Advances in respirator test HFs have been made in recent years. Richardson et al. used a polysilicone skin on both static and articulated HFs in fit-tests of a M40 gas mask.(25) The mask sealing area for the M40 gas mask is much different than that of N95 FFRs, and the material properties of the gas mask are vastly different. For the static HF, FFs obtained at 25 lpm were 220–9300 (geometric mean of 1500); for the articulated HF, FFs of 8000–9000 were observed during two movements of the articulated HF, but only 1000–2000 during recitation of the “rainbow passage.” Golshahi et al. built five static HFs, each surfaced with a different material, according to the anthropometric dimensions of one female test subject; however, none of the HFs achieved N95 FFs comparable to a good fit of the human subject.(26)
A shortcoming of existing test HFs is their use of solid elastomers—which are less compliant and conformable than the human face(27)—to simulate living facial soft tissues.(25) Human faces are composed mostly of fluids, which deform under stress in ways that solid elastomers cannot.(28) Given the limitations of existing HFs, new HFs are needed to realistically simulate human facial texture and head/facial movements, and to perform the mouth and jaw movements of speech(25); we term such a test headform an “Articulated Advanced Headform (ArtAH).” Ultimately, a validation step will be necessary to statistically correlate FFs from human subjects and ArtAH testing; the correlation of FFs will be dependent upon how closely the ArtAH can simulate a person's dynamic movements during fit-testing, and also simulate the sealing interaction of a respirator to a person's face.
This report describes the design, construction, and fit factor evaluation testing of a Static (non-moving, non-speaking) Advanced Headform (StAH) whose surface is fabricated from a silicone that simulates human facial tissue and whose facial dimensions are those identified by the NIOSH National Personal Protective Technology Laboratory (NPPTL) as representative of approximately 50% of the U.S. workforce. (29) The fit factor evaluations reported here are an initial validation exercise that will inform the design and construction of a robotic ArtAH capable of simulating the head/facial and speech articulations of a conventional fit-test.
Materials and Methods
Headform Design Specifications
The StAH is of the medium size defined by the NIOSH Principal Component Analysis (PCA) panel.(29) The PCA panel was created using data from a large-scale anthropometric survey of U.S. workers conducted in 2003.(30) Using the first two principal components obtained from a set of 10 facial dimensions (age and race adjusted), the PCA panel divided the user population into five face-size categories (Small, Medium, Large, Long/Narrow, and Short/Wide). These 10 dimensions correlate with respirator fit and leakage and predict the remaining facial dimensions.

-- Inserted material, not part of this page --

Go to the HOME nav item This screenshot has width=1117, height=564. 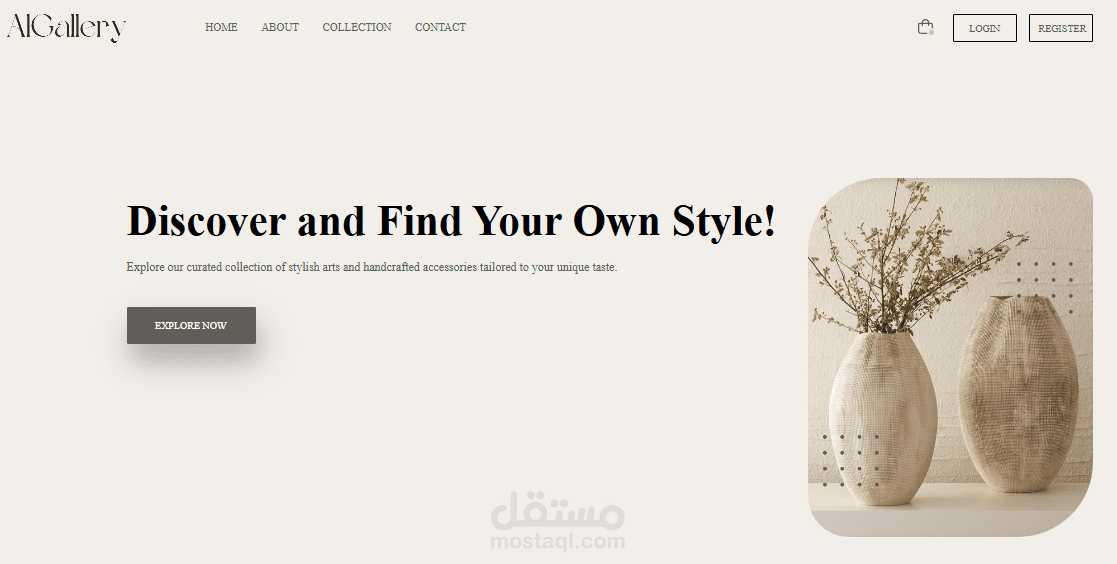221,27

Respirators designed to fit the PCA panel are expected to accommodate more than 95% of the current U.S. civilian workers.(29)

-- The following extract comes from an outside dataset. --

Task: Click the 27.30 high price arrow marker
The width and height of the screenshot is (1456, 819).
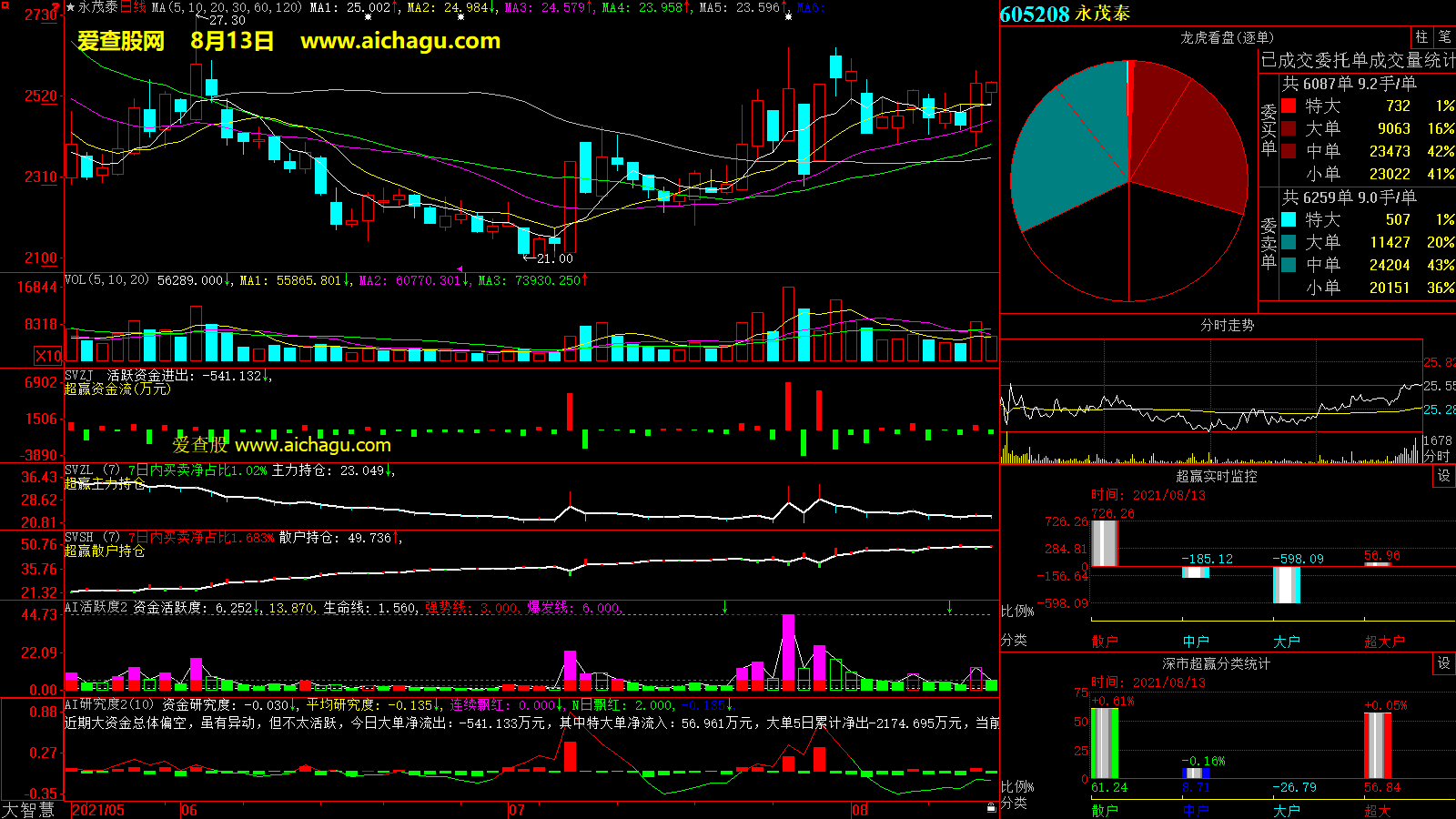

Frubber (Hanson Robotics, Inc., Plano, Texas) was used as the simulant skin covering. Frubber is a fluid-filled cellular matrix composed of an elastomer that simulates the physics of human facial living soft tissues.(28) Frubber compresses, elongates and otherwise deforms in ways that simulate human skin.(27) The special properties of Frubber are achieved by a hybrid set of techniques that include lipid bilayers at the nanoscale and pore geometries designed to provide enhanced strength, supple flexibility, and elasticity.(31) These techniques may be tuned and combined to simulate a variety of living soft-tissue properties. Frubber was inspired by the chemistry and physics of human soft tissues, in particular the role of surfactants in cell wall formation.(31)

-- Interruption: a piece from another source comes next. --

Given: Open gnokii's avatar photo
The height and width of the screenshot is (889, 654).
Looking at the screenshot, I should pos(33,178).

The values of facial skin thickness for the StAH are based on a large-scale study of facial tissue thickness conducted recently by De Greef et al., who used an ultrasound-based measuring system to determine facial thickness.(32) Because there are no scientific data relating tissue thickness to respirator fit, De Greef et al. data were determined to be an appropriate guide due to their modern technique and large sample size. Data collected in the De Greef study were assessed according to gender, age, body-mass index (BMI), and location (face landmark). Values specified for the StAH are for Caucasian males of ages 18 to 29 years old with a BMI of 20 to 25 (n = 149). See the online supplementary file for a description of the headform casting process.
Headform Size Validation
Comparisons of the constructed StAH were made to the original NIOSH medium-size digital HF. The comparisons were performed in the IMInspect module of PolyWorks software (Version 11.0.4, InnovMetric Software, Inc., Quebec City, Quebec, Canada). PolyWorks can perform a best-fit alignment of the entire surface of two images, but it also allows for alignment of the two images using selected regions of interest. For this comparison, we chose to perform the alignment using bony landmarks on the faces of the two images. Following the alignment on these specified regions, the PolyWorks software generated figures displaying the distance between the two images over the entire head surfaces. For the comparisons, the digital HF file was specified as the reference.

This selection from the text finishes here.